Start of The input

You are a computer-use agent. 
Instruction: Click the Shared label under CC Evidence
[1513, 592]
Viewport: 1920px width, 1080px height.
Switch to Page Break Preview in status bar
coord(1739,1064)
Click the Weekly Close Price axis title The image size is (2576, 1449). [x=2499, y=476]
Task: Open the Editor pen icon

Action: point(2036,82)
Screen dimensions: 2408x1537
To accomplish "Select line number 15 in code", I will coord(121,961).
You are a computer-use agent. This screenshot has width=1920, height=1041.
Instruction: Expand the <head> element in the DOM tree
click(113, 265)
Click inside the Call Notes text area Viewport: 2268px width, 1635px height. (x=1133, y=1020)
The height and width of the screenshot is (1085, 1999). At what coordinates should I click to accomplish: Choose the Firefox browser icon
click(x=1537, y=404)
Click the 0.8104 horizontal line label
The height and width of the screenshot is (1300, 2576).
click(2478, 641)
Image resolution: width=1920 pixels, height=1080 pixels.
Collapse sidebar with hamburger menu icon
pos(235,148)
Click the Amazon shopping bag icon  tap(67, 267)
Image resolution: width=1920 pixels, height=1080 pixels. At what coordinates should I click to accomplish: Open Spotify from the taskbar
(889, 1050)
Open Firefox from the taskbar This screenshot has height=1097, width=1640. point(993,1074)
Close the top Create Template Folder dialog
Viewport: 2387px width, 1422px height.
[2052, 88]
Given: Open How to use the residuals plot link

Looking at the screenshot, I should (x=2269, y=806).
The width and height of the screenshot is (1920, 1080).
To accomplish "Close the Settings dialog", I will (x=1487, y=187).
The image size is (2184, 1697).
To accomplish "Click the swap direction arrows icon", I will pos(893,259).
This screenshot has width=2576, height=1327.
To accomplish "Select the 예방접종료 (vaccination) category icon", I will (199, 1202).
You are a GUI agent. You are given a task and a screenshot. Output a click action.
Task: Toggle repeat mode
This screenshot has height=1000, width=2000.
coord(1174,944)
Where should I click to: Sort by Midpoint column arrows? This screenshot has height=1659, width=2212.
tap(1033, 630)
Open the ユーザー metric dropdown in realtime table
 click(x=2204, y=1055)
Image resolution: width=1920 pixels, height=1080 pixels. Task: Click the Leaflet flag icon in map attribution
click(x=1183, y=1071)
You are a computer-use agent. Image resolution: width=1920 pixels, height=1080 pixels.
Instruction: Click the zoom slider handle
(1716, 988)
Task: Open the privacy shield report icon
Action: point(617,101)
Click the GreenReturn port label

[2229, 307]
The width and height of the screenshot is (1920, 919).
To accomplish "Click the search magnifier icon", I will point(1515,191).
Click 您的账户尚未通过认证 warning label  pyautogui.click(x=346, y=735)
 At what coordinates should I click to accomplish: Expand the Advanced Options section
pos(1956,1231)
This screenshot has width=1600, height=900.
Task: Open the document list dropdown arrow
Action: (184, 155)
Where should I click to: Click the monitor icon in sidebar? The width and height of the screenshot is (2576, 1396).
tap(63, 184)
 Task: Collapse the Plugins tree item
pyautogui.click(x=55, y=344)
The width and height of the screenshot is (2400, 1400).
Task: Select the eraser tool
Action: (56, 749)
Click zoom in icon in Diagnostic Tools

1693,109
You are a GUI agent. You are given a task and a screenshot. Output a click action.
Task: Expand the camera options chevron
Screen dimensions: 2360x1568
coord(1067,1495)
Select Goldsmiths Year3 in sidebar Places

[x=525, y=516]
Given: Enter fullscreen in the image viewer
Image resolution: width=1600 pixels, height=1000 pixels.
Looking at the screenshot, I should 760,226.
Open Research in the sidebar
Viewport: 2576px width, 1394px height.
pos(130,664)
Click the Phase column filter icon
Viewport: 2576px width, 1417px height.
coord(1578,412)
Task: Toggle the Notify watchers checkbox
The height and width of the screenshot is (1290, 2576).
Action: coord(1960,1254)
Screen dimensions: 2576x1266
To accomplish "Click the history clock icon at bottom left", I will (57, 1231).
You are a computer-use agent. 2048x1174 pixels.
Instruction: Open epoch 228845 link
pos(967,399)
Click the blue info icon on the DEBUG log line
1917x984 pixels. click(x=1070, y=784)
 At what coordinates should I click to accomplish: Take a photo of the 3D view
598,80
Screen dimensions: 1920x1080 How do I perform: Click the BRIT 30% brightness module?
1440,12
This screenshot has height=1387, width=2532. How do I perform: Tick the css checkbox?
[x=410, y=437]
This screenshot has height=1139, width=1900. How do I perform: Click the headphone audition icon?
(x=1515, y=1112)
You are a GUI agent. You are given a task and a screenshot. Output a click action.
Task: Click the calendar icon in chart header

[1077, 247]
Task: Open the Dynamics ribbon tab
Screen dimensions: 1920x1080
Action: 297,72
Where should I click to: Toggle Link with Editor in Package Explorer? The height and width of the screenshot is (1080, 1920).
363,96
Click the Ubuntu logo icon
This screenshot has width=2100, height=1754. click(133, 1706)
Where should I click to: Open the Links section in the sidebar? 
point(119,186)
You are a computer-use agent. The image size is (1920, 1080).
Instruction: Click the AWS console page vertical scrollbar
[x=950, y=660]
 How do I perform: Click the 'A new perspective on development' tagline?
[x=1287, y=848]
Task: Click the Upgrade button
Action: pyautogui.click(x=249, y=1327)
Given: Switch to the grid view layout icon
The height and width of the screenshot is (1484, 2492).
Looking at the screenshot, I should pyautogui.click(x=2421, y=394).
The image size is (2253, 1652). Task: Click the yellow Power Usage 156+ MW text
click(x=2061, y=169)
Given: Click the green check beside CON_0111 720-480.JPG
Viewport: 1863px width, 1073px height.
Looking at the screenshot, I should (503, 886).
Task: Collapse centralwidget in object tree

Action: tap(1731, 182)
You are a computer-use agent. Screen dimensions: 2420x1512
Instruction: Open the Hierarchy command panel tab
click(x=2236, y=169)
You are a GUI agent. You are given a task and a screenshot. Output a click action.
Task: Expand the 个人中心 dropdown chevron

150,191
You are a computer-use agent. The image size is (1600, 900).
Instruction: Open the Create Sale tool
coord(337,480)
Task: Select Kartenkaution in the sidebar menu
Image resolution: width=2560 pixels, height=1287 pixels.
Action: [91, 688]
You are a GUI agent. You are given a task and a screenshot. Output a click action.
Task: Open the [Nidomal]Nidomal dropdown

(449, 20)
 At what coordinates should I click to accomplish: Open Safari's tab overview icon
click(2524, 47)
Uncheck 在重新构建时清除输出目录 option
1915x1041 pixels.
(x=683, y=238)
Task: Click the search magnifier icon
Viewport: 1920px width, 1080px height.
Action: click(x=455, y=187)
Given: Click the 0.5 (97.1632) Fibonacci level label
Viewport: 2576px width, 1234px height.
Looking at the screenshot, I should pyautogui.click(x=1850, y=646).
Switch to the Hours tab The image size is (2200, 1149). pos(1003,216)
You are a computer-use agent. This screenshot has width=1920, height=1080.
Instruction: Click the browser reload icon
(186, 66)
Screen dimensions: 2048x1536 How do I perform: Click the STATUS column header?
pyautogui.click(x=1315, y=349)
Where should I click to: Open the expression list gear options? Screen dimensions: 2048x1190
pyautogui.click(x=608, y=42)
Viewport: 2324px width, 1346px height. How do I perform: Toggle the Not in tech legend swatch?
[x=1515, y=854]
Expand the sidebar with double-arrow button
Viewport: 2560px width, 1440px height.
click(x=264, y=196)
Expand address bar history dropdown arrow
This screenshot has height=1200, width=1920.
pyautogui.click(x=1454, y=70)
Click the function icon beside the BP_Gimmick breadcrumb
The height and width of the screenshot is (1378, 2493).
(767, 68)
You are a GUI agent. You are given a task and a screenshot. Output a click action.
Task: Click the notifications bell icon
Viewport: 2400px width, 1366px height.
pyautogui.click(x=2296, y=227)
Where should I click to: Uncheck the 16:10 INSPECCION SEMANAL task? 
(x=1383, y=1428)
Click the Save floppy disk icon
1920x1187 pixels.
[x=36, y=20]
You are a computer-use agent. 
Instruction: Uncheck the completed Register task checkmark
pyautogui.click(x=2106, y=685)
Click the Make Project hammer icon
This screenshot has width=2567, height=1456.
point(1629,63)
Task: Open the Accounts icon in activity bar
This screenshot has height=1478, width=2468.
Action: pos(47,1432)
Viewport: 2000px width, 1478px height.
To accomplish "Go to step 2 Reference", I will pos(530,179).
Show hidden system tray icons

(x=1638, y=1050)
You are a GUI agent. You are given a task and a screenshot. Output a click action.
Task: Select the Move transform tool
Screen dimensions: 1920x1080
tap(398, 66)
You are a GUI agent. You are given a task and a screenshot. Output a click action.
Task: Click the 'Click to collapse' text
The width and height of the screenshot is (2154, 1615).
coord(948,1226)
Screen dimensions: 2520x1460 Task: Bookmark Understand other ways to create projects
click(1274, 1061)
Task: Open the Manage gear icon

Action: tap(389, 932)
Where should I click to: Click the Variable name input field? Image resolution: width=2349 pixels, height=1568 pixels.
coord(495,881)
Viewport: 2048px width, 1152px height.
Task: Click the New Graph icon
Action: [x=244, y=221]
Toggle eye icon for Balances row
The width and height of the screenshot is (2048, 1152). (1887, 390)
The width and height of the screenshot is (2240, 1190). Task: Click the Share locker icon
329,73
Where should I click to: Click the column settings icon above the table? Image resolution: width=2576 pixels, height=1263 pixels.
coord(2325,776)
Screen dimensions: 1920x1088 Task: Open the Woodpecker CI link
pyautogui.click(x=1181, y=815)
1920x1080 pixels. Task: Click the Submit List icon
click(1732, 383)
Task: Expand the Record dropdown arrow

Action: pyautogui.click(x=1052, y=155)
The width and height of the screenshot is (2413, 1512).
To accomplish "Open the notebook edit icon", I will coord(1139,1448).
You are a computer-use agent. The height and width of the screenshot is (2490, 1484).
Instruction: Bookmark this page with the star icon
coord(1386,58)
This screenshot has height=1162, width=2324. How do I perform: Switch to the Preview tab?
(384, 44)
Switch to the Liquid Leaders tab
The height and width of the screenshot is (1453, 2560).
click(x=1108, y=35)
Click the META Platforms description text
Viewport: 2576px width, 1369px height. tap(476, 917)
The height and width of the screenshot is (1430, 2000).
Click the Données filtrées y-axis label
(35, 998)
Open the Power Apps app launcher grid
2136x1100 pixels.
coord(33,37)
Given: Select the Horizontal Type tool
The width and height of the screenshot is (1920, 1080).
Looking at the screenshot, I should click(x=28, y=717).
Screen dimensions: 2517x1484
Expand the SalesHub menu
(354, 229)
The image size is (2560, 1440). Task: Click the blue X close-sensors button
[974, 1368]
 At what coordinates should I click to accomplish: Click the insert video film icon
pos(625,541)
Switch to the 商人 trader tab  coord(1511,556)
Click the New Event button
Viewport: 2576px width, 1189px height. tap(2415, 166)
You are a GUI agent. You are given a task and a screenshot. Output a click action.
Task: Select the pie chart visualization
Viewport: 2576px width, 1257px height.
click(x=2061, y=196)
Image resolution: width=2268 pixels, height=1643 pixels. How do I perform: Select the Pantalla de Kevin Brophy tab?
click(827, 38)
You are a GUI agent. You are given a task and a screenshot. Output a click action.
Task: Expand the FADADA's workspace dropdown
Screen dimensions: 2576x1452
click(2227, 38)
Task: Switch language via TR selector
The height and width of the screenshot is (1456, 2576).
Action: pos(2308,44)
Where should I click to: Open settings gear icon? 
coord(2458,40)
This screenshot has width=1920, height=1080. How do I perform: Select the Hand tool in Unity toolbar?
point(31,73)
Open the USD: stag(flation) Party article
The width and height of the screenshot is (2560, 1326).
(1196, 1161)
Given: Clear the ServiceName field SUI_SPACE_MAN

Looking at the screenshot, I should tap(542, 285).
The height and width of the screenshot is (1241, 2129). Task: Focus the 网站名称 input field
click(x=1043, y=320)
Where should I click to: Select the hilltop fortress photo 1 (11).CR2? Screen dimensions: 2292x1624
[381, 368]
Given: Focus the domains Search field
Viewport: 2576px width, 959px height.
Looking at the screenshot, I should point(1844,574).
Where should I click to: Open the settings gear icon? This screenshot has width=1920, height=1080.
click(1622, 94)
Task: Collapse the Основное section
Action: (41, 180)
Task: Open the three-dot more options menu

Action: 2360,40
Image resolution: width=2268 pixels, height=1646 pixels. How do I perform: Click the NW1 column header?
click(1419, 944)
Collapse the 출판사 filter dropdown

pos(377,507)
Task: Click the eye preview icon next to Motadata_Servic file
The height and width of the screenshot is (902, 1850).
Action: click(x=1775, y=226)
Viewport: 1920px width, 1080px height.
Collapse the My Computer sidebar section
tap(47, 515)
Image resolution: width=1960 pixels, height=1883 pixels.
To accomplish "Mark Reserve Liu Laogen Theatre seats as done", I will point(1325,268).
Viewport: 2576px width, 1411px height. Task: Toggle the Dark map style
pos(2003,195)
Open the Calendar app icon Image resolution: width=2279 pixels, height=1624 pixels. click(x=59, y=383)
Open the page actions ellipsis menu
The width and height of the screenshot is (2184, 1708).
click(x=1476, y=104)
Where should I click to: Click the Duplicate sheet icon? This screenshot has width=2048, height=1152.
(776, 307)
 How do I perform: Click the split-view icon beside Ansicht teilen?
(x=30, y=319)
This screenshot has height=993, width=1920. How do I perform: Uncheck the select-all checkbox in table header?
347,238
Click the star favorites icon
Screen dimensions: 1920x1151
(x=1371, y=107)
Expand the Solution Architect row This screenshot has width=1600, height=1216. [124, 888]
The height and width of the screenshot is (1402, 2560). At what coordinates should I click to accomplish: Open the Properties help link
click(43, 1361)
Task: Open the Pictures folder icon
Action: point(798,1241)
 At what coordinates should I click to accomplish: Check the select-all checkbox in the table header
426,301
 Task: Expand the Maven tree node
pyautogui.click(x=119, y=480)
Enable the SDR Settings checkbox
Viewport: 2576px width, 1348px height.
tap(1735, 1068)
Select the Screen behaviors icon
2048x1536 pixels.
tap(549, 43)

End of The input

What you will do: Above are the records; copy exactly the lines from the line with "Viewport: 2576px width, 1394px height." through the line with "Given: Switch to the grid view layout icon", both included.

Task answer:
Viewport: 2576px width, 1394px height.
pos(130,664)
Click the Phase column filter icon
Viewport: 2576px width, 1417px height.
coord(1578,412)
Task: Toggle the Notify watchers checkbox
The height and width of the screenshot is (1290, 2576).
Action: coord(1960,1254)
Screen dimensions: 2576x1266
To accomplish "Click the history clock icon at bottom left", I will (57, 1231).
You are a computer-use agent. 2048x1174 pixels.
Instruction: Open epoch 228845 link
pos(967,399)
Click the blue info icon on the DEBUG log line
1917x984 pixels. click(x=1070, y=784)
 At what coordinates should I click to accomplish: Take a photo of the 3D view
598,80
Screen dimensions: 1920x1080 How do I perform: Click the BRIT 30% brightness module?
1440,12
This screenshot has height=1387, width=2532. How do I perform: Tick the css checkbox?
[x=410, y=437]
This screenshot has height=1139, width=1900. How do I perform: Click the headphone audition icon?
(x=1515, y=1112)
You are a GUI agent. You are given a task and a screenshot. Output a click action.
Task: Click the calendar icon in chart header

[1077, 247]
Task: Open the Dynamics ribbon tab
Screen dimensions: 1920x1080
Action: 297,72
Where should I click to: Toggle Link with Editor in Package Explorer? The height and width of the screenshot is (1080, 1920).
363,96
Click the Ubuntu logo icon
This screenshot has width=2100, height=1754. click(133, 1706)
Where should I click to: Open the Links section in the sidebar? 
point(119,186)
You are a computer-use agent. The image size is (1920, 1080).
Instruction: Click the AWS console page vertical scrollbar
[x=950, y=660]
 How do I perform: Click the 'A new perspective on development' tagline?
[x=1287, y=848]
Task: Click the Upgrade button
Action: pyautogui.click(x=249, y=1327)
Given: Switch to the grid view layout icon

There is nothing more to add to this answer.